Touring caravan accidents abroad – travel prepared
From the equipment you need to carry and use in the case of an incident, through to the documents you should carry and what to look out for when choosing your insurance, this handy checklist will help keep things in check should you have an accident while towing overseas.
Equipment you should carry
The type of equipment you should have with you when driving abroad differs from country to country, and you can find more information about this in our article on ‘Taking your touring caravan abroad in Europe’ here. As a rule, the safety items we’d recommend you take include:
• A warning triangle (and in some countries two are required)
• A reflective jacket
• A first aid kit
• A fire extinguisher
• A pen and paper to record details of the accident
• A camera to take photos of the accident
Documentation you may need
Wherever you are driving with your touring caravan, taking the documentation you’d need in the case of an incident or accident is essential. As well as the telephone numbers you would need in the case of an accident, including the claims service for your policy and any overseas emergency assistance cover you may have, you should ensure you have a Green Card – while many EU countries do not require you to have these, if you have accident assistance cover, you may be required to show it before you can get help.

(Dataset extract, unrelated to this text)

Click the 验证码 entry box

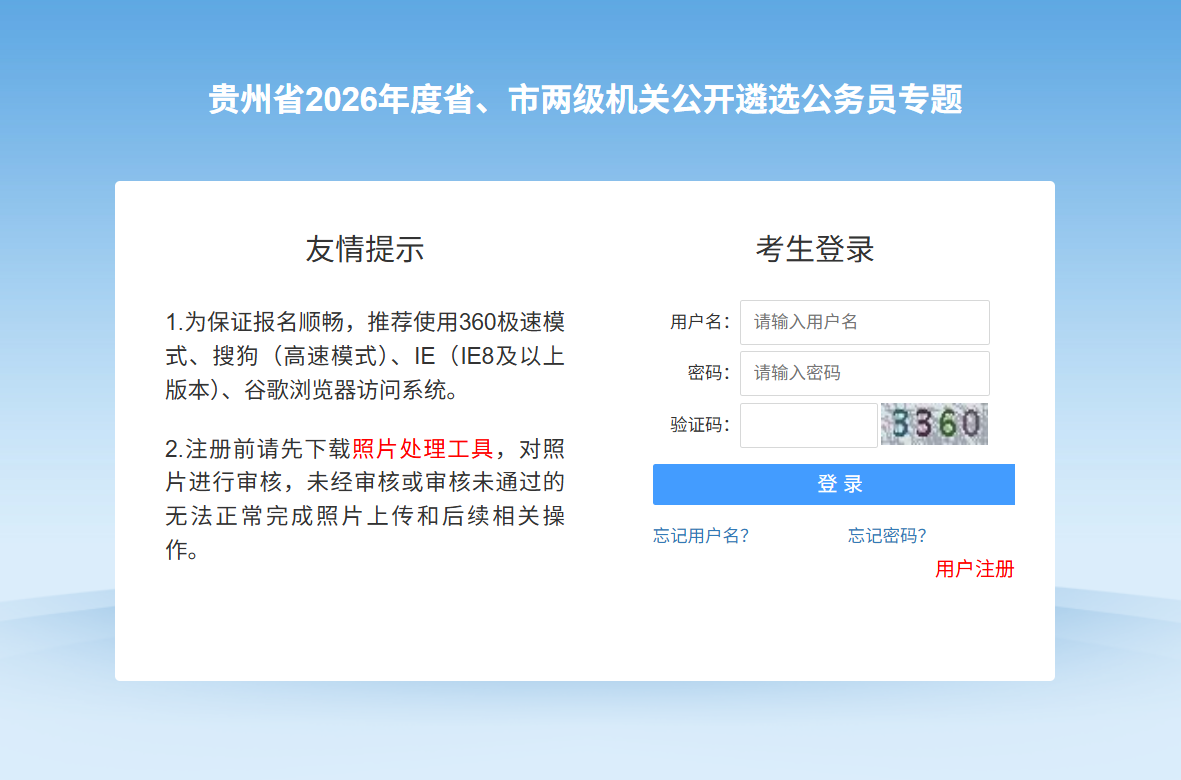(x=808, y=425)
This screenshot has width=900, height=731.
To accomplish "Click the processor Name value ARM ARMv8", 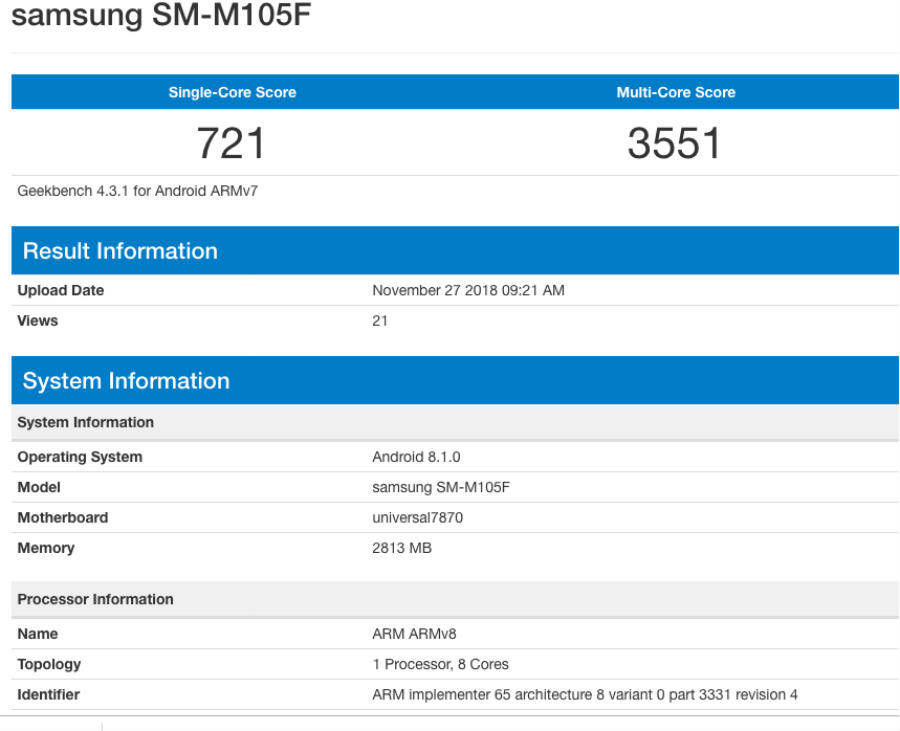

The documents you should carry include:
• Driving licence
• CRiS documentation
• Green Card
• Motor insurance certificate and claims contact details
• Touring caravan insurance certificate and claims contact details
• We recommend taking originals of all of these documents with you, while we also suggest making copies of each to keep at home too.
Keeping your touring caravan insurance involved
If you have the misfortune to be involved in touring caravan accidents abroad, you should let your relevant insurers know as soon as you can. Keeping your touring caravan insurance claims team in the picture can be a great help to you, as they can help you with expert advice and guidance and can quickly get things moving sooner. It’s also easier to remember all the details when things are fresh in your mind, and your insurers will be able to set the wheels of recovery in motion and get you back on the road quickly.

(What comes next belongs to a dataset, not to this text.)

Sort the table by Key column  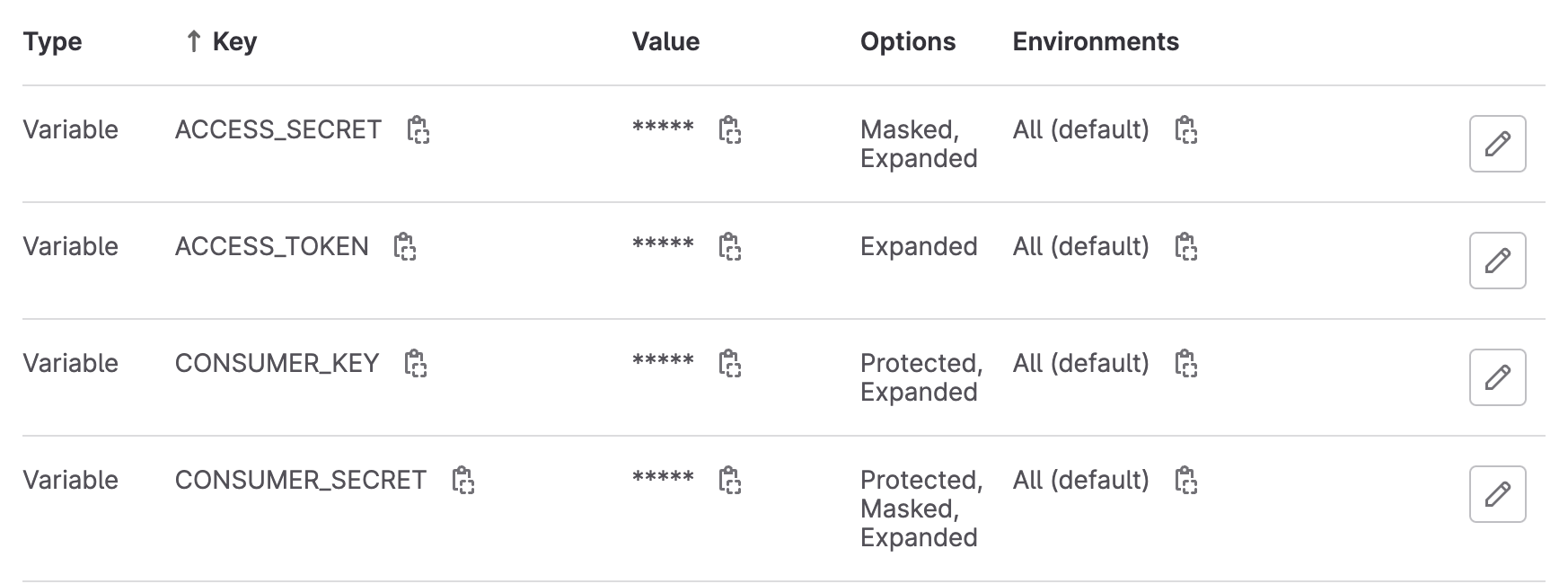pos(234,41)
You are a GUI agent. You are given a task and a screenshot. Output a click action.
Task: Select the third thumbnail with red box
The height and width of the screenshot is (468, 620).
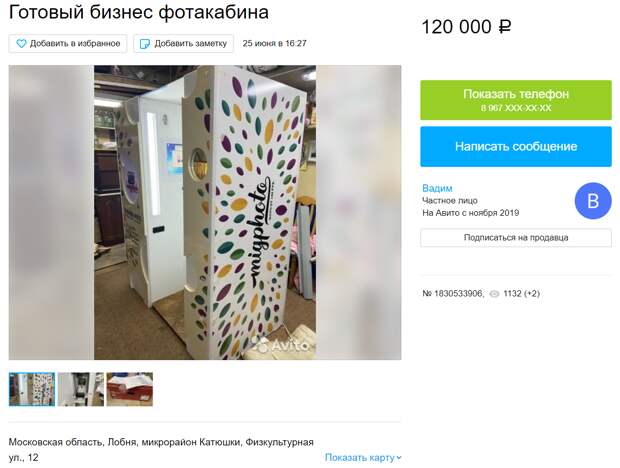click(130, 389)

If your accident involved another vehicle, you will need to collect information from the driver of that vehicle as well. It is always a good idea to carry a notebook and pen in the car with you for such eventualities. Make a note of the other driver’s name, address and phone number, any insurance details that they can give you, and if you have a camera to hand, photos of the accident can prove to be very useful.
The details of an accident that can help your insurer in their investigations include:
• Details of the accident scene – the date, time and location and details of the driving conditions, a note of the extent of the damages to your vehicles and to any others involved. Here photographs or sketches can be very useful.
About any third parties – their name and contact details, their registration plate number, and insurance and driving licence details.
• About the authorities that are involved – if the police in the country you are travelling in are involved, take details of any accident report numbers, and the reports themselves. It is important to ensure you fully understand the details of any report before accepting it and make use of an interpreter when needed. It’s also worth noting that in some countries the police may have the authority to decide who is at fault at the scene of the accident, so ensuring full understanding is essential.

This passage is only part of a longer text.